Given text
---+---
On the question for resolving "that the Legislature ought to consist of two Branches"
Mass ay. Cont. ay. N. Y. no. N. Jersey no Pa. ay. Del. no. Md. divd. Va. ay. N. C. ay. S. C. ay. Geo. ay [Ayes--7; noes--3; divided--1.]
[1:362; Yates, 21 June]
Met pursuant to adjournment. Present 11 states.
Dr Johnson--It appears to me that the Jersey plan has for its principal object, the preservation of the state governments. So far it is a departure from the plan of Virginia, which although it concentres in a distinct national government, it is not totally independent of that of the states. A gentleman from New-York, with boldness and [Volume 2, Page 33] decision, proposed a system totally different from both; and though he has been praised by every body, he has been supported by none. How can the state governments be secured on the Virginia plan? I could have wished, that the supporters of the Jersey system could have satisfied themselves with the principles of the Virginia plan and that the individuality of the states could be supported. It is agreed on all hands that a portion of government is to be left to the states. How can this be done? It can be done by joining the states in their legislative capacity with the right of appointing the second branch of the national legislature, to represent the states individually.
Mr. Wilson. If security is necessary to preserve the one, it is equally so to preserve the other. How can the national government be secured against the states? Some regulation is necessary. Suppose the national government had a component number in the state legislature? But where the one government clashed with the other, the state government ought to yield, as the preservation of the general interest must be preferred to a particular. But let us try to designate the powers of each, and then no danger can be apprehended nor can the general government be possessed of any ambitious view to encroach on the state rights.
Mr. Madison. I could have wished that the gentleman from Connecticut had more accurately marked his objections to the Virginia plan. I apprehended the greatest danger is from the encroachment of the states on the national government--This apprehension is justly founded on the experience of ancient confederacies, and our own is a proof of it.
The right of negativing in certain instances the state laws, affords one security to the national government. But is the danger well founded? Have any state governments ever encroached on the corporate rights of cities? And if it was the case that the national government usurped the state government, if such usurpation was for the good of the whole, no mischief could arise.--To draw the line between the two, is a difficult task. I believe it cannot be done, and therefore I am inclined for a general government.
If we cannot form a general government, and the states become totally independent of each other, it would afford a melancholy prospect.
The 2d resolve was then put and carried--7 states for--3 against--one divided. New-York in the minority.
---+---
Rows
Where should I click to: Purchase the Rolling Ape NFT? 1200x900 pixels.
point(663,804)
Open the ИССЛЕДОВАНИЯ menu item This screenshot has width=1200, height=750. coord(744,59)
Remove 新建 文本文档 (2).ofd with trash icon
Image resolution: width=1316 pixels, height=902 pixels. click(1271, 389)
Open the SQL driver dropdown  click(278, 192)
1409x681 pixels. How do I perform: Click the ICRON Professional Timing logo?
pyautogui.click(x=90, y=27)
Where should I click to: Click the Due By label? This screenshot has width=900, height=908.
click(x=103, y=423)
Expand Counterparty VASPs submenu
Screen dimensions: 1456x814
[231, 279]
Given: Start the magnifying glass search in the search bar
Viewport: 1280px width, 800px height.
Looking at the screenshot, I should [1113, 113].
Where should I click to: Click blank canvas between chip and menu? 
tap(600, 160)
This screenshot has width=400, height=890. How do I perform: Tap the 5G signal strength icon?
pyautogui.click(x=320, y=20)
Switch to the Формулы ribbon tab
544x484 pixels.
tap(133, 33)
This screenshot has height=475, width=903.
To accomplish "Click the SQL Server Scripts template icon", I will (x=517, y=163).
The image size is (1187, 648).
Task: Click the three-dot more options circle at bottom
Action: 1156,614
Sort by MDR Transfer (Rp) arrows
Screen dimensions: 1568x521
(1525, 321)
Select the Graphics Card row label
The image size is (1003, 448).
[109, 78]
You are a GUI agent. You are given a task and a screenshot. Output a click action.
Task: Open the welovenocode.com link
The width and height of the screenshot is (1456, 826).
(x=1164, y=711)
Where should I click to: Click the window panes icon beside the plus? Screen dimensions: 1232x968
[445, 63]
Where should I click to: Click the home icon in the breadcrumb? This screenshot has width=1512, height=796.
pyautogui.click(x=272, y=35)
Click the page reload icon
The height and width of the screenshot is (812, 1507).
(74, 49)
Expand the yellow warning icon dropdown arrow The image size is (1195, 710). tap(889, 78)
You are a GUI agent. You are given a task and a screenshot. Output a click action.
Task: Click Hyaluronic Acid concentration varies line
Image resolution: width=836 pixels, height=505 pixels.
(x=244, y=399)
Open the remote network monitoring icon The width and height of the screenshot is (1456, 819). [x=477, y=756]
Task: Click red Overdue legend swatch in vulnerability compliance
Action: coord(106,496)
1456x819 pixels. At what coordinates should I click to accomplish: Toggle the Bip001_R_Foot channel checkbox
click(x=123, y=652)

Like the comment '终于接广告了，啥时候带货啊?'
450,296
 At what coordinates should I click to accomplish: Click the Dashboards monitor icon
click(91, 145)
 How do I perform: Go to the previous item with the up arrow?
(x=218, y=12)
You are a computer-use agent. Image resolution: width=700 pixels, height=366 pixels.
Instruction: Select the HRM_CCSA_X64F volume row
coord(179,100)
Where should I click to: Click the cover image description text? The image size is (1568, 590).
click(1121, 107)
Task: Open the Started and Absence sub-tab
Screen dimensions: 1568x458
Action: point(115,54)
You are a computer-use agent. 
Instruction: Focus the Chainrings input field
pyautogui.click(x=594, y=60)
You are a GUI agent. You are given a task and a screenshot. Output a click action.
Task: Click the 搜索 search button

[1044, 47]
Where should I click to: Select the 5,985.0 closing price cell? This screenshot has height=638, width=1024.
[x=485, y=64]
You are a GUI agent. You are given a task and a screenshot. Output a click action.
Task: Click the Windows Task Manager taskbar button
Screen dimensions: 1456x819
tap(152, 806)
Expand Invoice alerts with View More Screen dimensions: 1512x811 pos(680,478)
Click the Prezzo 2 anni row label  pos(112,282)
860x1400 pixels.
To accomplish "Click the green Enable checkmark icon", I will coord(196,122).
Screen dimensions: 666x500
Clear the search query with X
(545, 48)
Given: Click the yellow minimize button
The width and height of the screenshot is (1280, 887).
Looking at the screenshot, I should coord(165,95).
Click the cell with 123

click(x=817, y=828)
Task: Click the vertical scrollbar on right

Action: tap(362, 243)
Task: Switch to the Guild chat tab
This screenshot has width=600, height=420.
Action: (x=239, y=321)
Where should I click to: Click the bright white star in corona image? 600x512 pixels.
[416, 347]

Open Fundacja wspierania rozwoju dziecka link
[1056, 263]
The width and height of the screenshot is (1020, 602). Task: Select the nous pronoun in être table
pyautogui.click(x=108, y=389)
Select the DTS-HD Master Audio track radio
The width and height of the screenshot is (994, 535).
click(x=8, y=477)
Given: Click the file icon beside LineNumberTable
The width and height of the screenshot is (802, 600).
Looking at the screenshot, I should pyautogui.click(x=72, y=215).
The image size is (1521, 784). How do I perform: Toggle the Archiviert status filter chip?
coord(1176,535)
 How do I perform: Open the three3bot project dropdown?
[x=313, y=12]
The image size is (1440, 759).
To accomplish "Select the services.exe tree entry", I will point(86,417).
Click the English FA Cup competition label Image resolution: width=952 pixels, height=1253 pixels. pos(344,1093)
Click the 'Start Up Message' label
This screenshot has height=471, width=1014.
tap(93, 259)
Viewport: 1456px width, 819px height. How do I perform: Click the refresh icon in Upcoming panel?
---+---
To do
In the convention debate text, what does Mr. Madison say affords one security to the national government?

Answer to this problem
The right of negativing the state laws in certain instances.